At a minimum Equifax’s data breach suggests a need for regulatory oversight imposing public obligations of data security, safety, and consumer protection on these firms. Some commentators have suggested an antitrust-style breaking up of credit reporting agencies while others have called for replacing the oligopoly altogether with public databases.

A century ago, the threat of the concentrated private power of railroads, financiers, telecommunications magnates, and other monopolists spurred a wave of innovation that gave rise to antitrust laws, public utility regulations, and many of the proposals that would become the foundation of Roosevelt’s New Deal. We face a similar set of challenges today, and like Brandeis, we must not lose sight of the stakes. This is not just another conventional story of left–right battles between governmental regulation and corporate power, after all.

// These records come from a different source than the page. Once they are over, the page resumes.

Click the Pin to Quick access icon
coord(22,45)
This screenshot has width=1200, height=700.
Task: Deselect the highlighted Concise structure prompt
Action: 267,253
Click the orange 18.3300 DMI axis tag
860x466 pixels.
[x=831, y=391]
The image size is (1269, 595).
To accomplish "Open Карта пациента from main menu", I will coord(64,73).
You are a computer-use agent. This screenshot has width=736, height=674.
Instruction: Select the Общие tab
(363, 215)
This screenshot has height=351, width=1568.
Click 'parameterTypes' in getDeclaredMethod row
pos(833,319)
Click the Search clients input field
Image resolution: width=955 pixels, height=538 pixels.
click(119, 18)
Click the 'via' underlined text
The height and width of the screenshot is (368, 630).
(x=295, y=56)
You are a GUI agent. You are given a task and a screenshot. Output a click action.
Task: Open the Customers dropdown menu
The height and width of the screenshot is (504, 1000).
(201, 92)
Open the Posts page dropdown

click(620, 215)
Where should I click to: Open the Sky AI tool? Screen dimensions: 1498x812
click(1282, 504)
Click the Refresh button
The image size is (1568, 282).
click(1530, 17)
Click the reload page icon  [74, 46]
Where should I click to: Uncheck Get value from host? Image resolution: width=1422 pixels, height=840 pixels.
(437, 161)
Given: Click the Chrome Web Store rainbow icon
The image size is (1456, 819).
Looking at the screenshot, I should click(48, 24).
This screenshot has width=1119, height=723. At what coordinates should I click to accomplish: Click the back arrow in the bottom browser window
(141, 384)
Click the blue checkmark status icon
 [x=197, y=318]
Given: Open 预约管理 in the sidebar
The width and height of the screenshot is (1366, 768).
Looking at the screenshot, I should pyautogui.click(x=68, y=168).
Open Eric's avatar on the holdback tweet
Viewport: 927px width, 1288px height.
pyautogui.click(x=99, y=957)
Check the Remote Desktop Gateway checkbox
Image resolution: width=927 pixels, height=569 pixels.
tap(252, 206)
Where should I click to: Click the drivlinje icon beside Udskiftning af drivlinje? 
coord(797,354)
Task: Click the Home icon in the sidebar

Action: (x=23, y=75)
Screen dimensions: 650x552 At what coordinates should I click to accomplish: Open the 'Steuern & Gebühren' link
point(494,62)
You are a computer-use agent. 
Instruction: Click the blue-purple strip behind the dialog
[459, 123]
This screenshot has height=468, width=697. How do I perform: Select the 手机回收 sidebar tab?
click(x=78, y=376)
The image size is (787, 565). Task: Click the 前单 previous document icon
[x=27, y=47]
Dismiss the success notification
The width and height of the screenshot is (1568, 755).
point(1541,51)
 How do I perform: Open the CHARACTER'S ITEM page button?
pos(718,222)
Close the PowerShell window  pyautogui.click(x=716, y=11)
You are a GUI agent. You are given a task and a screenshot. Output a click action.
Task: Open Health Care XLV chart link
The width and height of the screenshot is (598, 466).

At stake are much larger values of free and fair political speech, free and fair markets, and free and fair democracy. Businesses, towns, communities, and individuals cannot thrive in an economy where access to the market is contingent on the whims and control of a few private actors. Nor can our democracy persist in an information environment that is designed to maximize advertisers’ reach without regard for the larger political and social consequences. The future of our politics and our economy rests on our ability to engage with these foundational challenges.